Ceritapun terus berkesinambungan hingga akhirnya Raja Singamangaraja XII gugur bersama 3 orang anaknya dan pejuang-pejuang lainnya termasuk pejuang dari Aceh. Kami membahas betapa tragisnya situasi akhir itu, bukan sekedar gugurnya Raja Singamangaraja XII pada 17 Juni 1907, tetapi perjuangan mereka hingga sampai ke daerah Pakpak Klasen. Namun, tiba-tiba pria yang duduk di belakang penulis bersuara dengan berkata keras secara mendadak: “Sala do na nidokmi. Ipe marhusip Raja i tu pinggolhu, ndang songon i ninna. Sahala ni Raja Singamangaraja i do mandok ipe.” i.e.: “Salah yang kau katakan itu. Barusan roh Raja itu berbisik ke telingaku, tidak begitu, katanya. Roh Raja Singamangaraja itu yang mengatakannya barusan.” Oleh karena dia berbicara membentak dari belakang penulis tanpa disangka-saka, maka penulis kaget setengah mati, sehingga penulis harus menenangkan diri dulu sambil berdoa memohon pertolongan Tuhan. Sementara itu dia terus berbicara sambil berdiri kepada para penumpang pesawat yang sudah berada di dalam waiting room tersebut sambil berkata bahwa sahala Raja Singamangaraja yang berbisik barusan. Bukan hanya sahala Raja Singamangaraja yang biasa bicara kepadanya, katanya, tetapi juga sahala dari Guru Tatea Bulan dan Raja Uti. Raja Uti dan Guru Tatea Bulan merupakan tokoh spiritual dari sejarah awal yang disebut sebagai anak dan cucu dari Si Raja Batak.
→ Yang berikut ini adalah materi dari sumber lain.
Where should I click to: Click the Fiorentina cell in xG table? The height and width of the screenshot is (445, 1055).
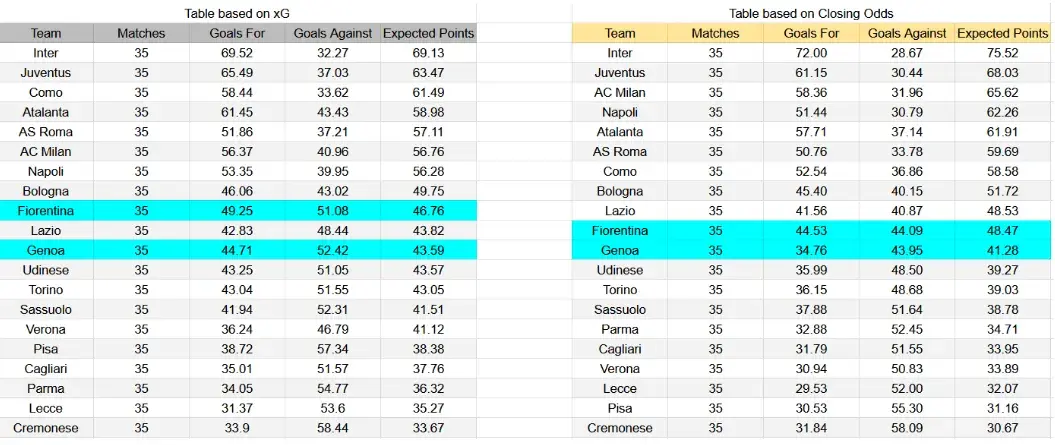coord(46,211)
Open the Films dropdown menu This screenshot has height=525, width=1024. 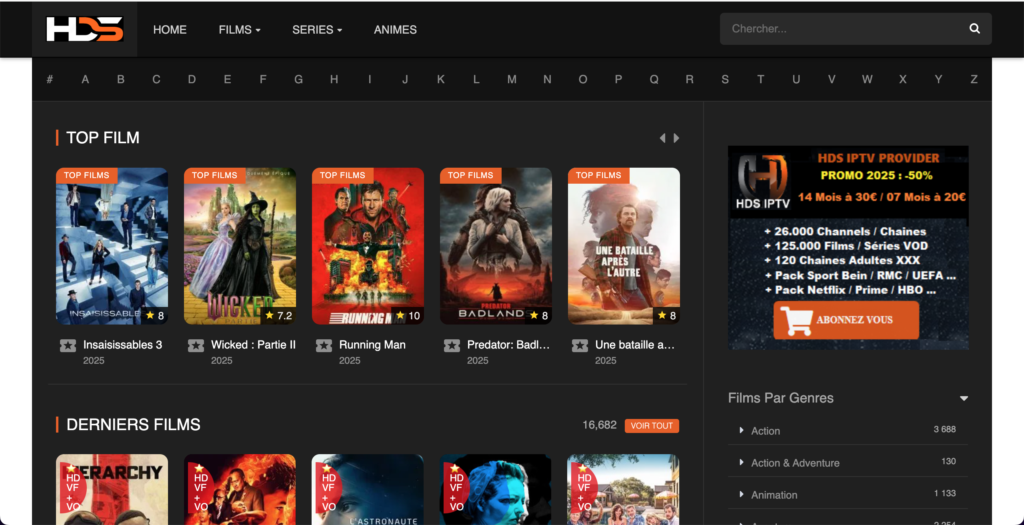point(239,30)
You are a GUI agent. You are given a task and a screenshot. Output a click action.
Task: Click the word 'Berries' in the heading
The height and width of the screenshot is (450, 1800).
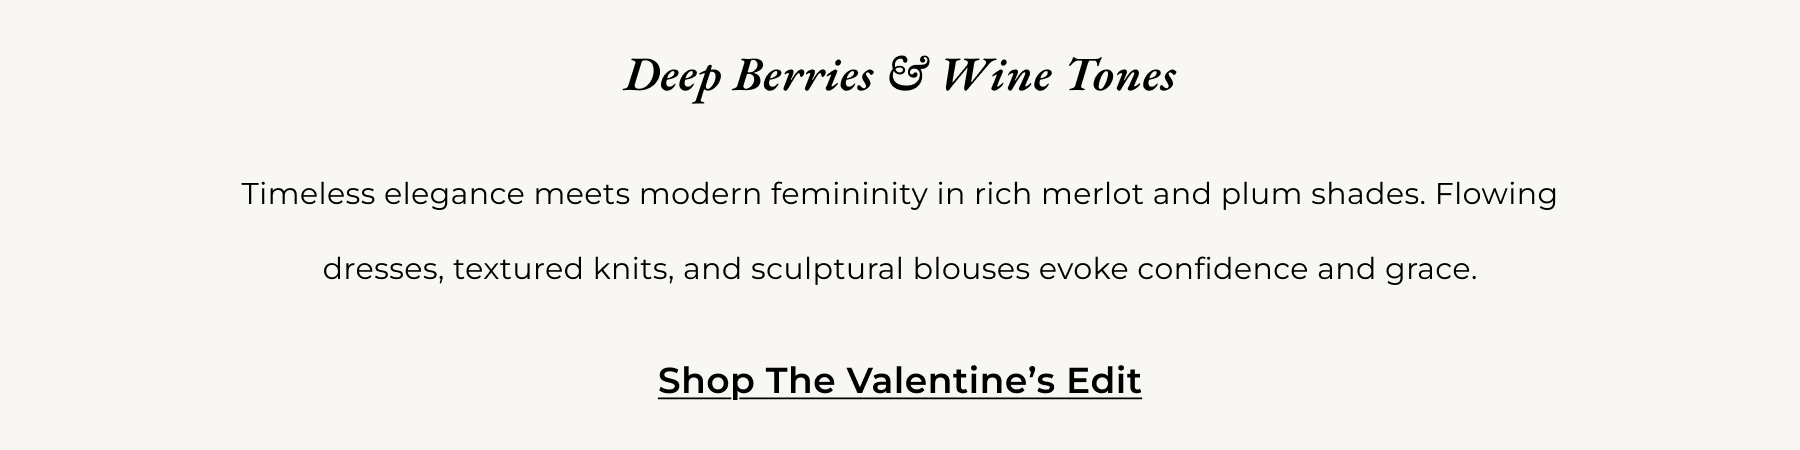pyautogui.click(x=803, y=76)
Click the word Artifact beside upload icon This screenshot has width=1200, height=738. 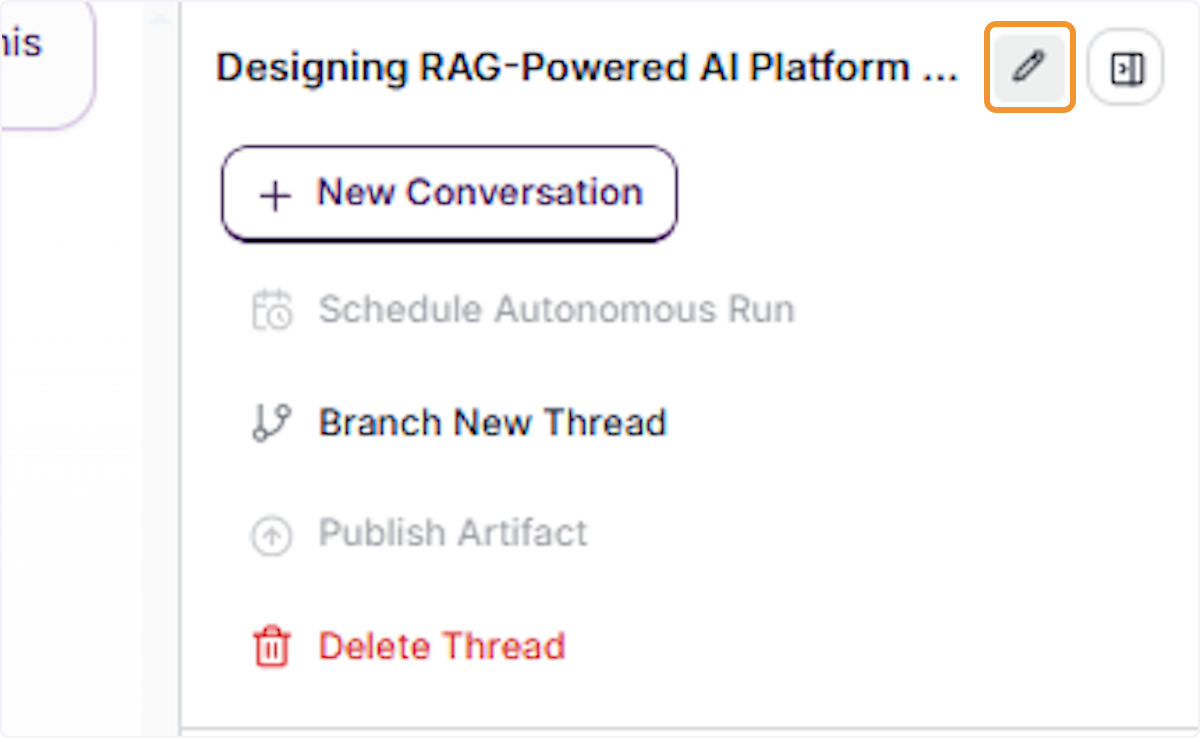(x=522, y=533)
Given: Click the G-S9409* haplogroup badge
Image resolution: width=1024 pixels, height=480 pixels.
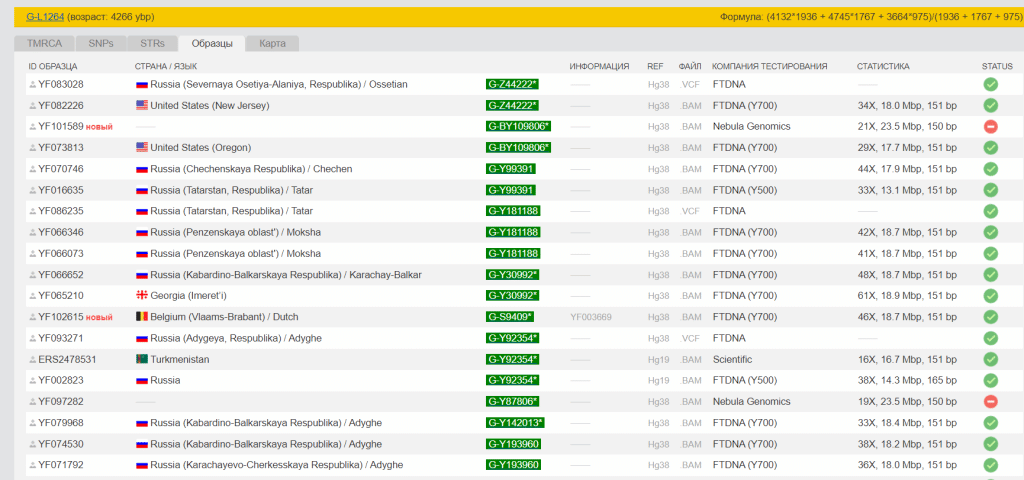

Sambil berbicara dan berjalan ke depan, dia pun bercerita mengenai rencana penjalanannya. Posisinya sudah berdiri di depan para penumpang seperti memberikan ceramah kepada kami semua. Dia bercerita akan melakukan perjalanan ke Bangkara untuk mengambil Aek Sipangolu dan akan diteruskan sampai ke Pusuk Buhit, karena ada acara ritual di sana bersama komunitasnya di puncak Pusuk Buhit. Dia pun memperkenalkan namanya dan di sini penulis hanya menulis initialnya mengingat kode etik juga, yaitu: SOS. Kesempatan itu tetap penulis pergunakan untuk menenangkan diri sambil berdoa dengan berbisik memohon kekuatan dari Tuhan, pimpinan, dan perlindunganNya. Dan, memohon Tuhan menutup bungkus diri penulis dengan darah Yesus dari ujung kaki hingga ke ujung rambut serta pertolongan kuat-kuasa Roh Kudus. Penulis juga ada melihat dua orang yang baru pulang dari acara Seminar & KKR di Surabaya sambil membawa photo besar penampakan Yesus Kristus pada saat acara seminar dan dapat diphoto, sehingga mereka membawa photo tersebut dalam ukuran besar sekitar 24 inci. Mereka berdoa juga dengan khusuknya.
Setelah merasa tenang, mulailah penulis mempertanyakan kenapa dia menyatakan salah begitu saja uraian penulis, padahal penulis menyampaikannya berdasarkan buku yang paling banyak dan luas penelitiannya. Oleh karena itu, tidak boleh menyalahkan begitu saja secara serampangan, tetapi SOS mengatakan bahwa sahala Raja Singamangaraja itu yang membisikkannya. Dia tidak menyampaikan argumentasi secara rasional, tetapi selalu menggunakan senjata bahwa sahala Raja itulah yang membisikinya. SOS juga mengatakan bahwa sahala Raja Singamangaraja, sahala Raja Uti, dan sahala Guru Tatea Bulan sedang berada di ruangan itu.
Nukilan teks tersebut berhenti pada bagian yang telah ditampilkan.